Convention Center Completion Pushed Back to October

City Center

Susan Askew
Susan Askew

Convention Center Completion Pushed Back to October:

But shows will go on

The completion of the Miami Beach Convention Center has been pushed back until October though according to the City’s Project Manager Maria Hernandez, the shows will go on. The building had been expected to be completed this month but challenges of the very large and complex project mean it will take another two months to put the finishing touches on.  
During two and a half years of construction, the Convention Center has continued to host shows at various points, an unusual situation for any construction project let alone one this large. (The building contains 1,450,000 sq. ft.) The desire to keep business in Miami Beach – and, indeed recognizing the importance of Art Basel – prompted the former City Commission to seek a blended construction and show schedule, something “that has really dictated the whole execution of the project,” Hernandez told us.
In fact, the building has hosted 39 shows during that time, most of which utilized two halls, allowing work to continue in the other half of the building. But the two Art Basel events required the full use of the premises, meaning all construction had to stop and all areas adapted to host a world class art event in the middle of a construction zone all the while ensuring the safety of convention goers and event visitors.  
“The last ten percent is the hardest,” Hernandes said, “for a lot of reasons, but mostly because we have a lot of finishes now and the finishes are what everybody sees.” From the metal ceilings in the West Concourse that are being installed with “white gloves” to the high tech, state of the art audio visual systems, specialty lighting, and security systems, a lot of care is needed and that takes time, she said. “The last ten percent is what takes the longest because if you rush too much then you damage the work so that’s the dilemma we’re in.”
City Manager Jimmy Morales sent a Letter to Commission this past week notifying them of the delay citing “unforeseen delays to the Level 4 rooftop ballroom (Sunset Vista Ballroom) as well as the level 4 pre-function space.” He noted the Construction Manager (CM), Clark, has given the City a new date of October 16th for “substantial completion.”
Hernandez described the Sunset Vista ballroom as the “VIP ballroom that’s on the roof, like a little jewelry box on top of the building. It has things that aren’t in any other room of the building” and requires a lot of fine finish work. 
“The first event to occupy the entire building since before construction commenced in December 2015 will be the [American Health Management Systems Association] AHIMA Convention scheduled for September 23-26,” Morales wrote. “This event will be followed by four additional full building events including Art Basel (December 5-9) and some smaller single hall events occurring concurrently with the four-hall events.”
“The CM presented a Schedule Recovery Plan to the City, confirming which areas would be ready for occupancy by the AHIMA event, and to show event planners the proposed condition of each of the spaces in order to plan any mitigation efforts with temporary measures,” according to Morales. “Clark has assured the City that the AHIMA show will open on September 23rd as planned.”

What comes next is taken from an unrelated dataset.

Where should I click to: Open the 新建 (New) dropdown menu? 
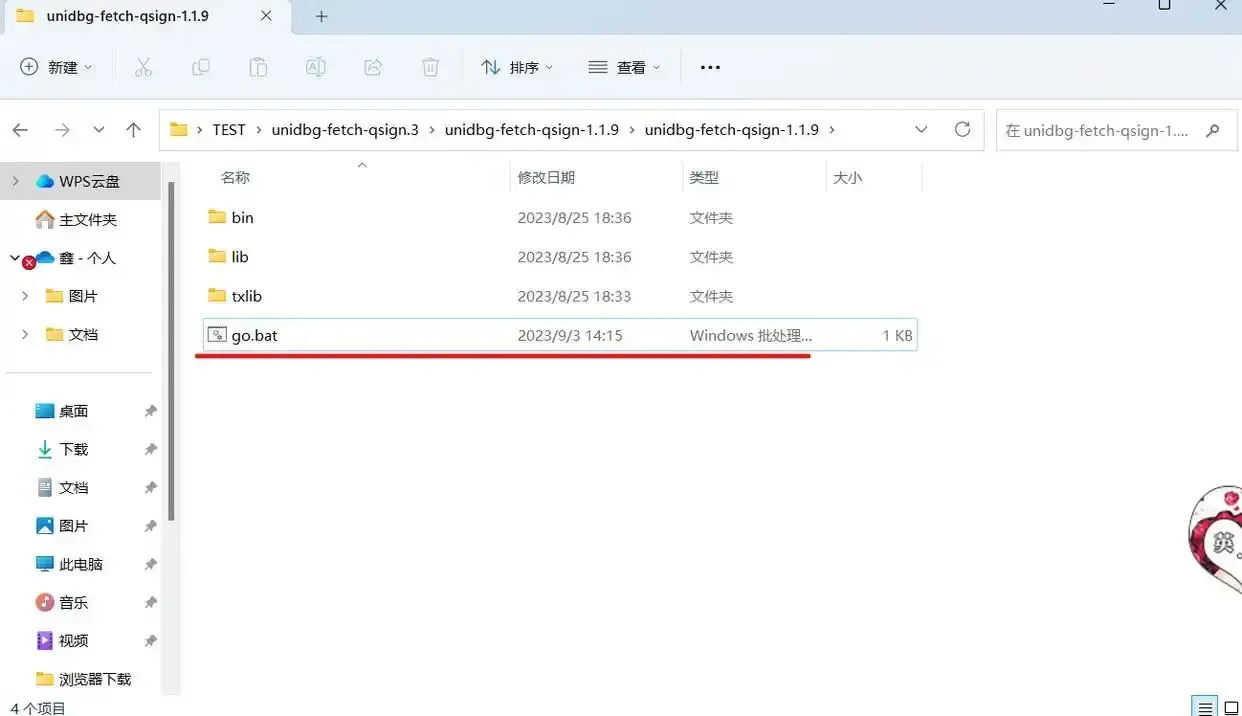tap(57, 67)
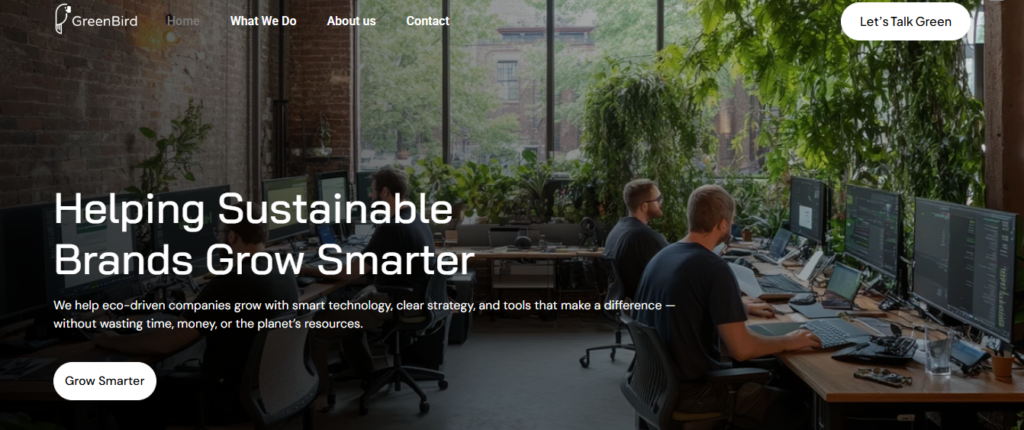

Hernandez said “Most of the spaces that [AHIMA] want[s] totally finished” will be available. “There may be some that we can’t finish them to the point they’re perfect” but they will be ready.
“We have a lot of shows coming and the contractor’s trying to get as much done as possible so that they have as little to execute during those shows as possible,” she told us. “Right now, the contractor has the building totally taken over… [but then the] shows take over and the contractor has to work in between shows. That’s how it’s going to get executed until the end. Clark has promised October 16. This is the time that they’ve said they need.”
Meanwhile, she said, Convention Center manager, Spectra “is really good at accommodating the shows. They’ve done it for Art Basel and other ones.” When floors are without carpet, they add temporary carpet and “make the room really nice [so] the meeting can happen. It’s not going to be perfect but it’s going to be totally functional,” Hernandez said. “We’re all excited about AHIMA.”
Morales noted in his letter, “The City continues to hold $21 million in retainage from amounts owed to the CM to assure that it can secure the correction of any defective or non-conforming work or to protect against any pending or imminent claims on the Project. The City is also entitled under the Construction Manager at Risk (CMAR) contract to liquidated damages for any delays, as well as consequential damages for any expenses incurred by the City thereby. The City is in active discussions with the CM to resolve any issues and achieve completion of the project.”